═══ Records for the task

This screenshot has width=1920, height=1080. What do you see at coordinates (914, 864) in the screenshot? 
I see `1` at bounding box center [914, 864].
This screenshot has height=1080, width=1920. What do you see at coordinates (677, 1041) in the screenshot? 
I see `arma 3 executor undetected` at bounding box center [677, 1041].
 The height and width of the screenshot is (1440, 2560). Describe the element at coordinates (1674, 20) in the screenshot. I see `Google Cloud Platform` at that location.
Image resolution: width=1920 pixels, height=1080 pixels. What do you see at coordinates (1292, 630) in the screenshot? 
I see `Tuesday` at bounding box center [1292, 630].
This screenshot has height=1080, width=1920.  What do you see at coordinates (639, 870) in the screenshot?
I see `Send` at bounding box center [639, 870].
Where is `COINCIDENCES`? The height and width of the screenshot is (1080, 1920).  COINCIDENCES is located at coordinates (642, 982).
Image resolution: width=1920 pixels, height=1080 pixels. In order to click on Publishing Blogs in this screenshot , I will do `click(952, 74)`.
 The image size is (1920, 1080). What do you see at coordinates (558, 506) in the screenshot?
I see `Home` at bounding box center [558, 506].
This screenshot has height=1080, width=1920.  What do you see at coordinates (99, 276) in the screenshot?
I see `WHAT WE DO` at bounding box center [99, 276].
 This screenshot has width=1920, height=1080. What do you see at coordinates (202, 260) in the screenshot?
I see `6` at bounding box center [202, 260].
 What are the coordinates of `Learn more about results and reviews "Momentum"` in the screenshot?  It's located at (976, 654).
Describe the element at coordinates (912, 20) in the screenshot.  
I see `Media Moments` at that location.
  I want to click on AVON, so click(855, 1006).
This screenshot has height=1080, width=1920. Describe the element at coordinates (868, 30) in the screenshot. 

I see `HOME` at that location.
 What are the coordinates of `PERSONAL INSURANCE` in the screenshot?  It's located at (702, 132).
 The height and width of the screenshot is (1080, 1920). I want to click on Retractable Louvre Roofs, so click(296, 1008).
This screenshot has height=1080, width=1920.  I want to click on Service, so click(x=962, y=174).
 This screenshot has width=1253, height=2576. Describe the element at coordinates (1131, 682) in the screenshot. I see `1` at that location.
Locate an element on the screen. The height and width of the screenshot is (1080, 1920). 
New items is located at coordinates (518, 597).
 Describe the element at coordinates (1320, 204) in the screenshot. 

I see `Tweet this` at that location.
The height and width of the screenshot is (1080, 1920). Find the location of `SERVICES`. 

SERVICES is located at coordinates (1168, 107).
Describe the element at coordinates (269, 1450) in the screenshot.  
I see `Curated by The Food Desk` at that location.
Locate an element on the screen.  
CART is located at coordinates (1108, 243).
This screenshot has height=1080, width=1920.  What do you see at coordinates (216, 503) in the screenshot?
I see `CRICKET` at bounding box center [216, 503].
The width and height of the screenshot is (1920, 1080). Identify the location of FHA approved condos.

══════

◆ Directive
Reproduce the rows above verbatim, beginning at the line that contains "Describe the element at coordinates (1320, 204)" and stopping after the final row.

◆ Complete answer
 Describe the element at coordinates (1320, 204) in the screenshot. 

I see `Tweet this` at that location.
The height and width of the screenshot is (1080, 1920). Find the location of `SERVICES`. 

SERVICES is located at coordinates (1168, 107).
Describe the element at coordinates (269, 1450) in the screenshot.  
I see `Curated by The Food Desk` at that location.
Locate an element on the screen.  
CART is located at coordinates (1108, 243).
This screenshot has height=1080, width=1920.  What do you see at coordinates (216, 503) in the screenshot?
I see `CRICKET` at bounding box center [216, 503].
The width and height of the screenshot is (1920, 1080). Identify the location of FHA approved condos.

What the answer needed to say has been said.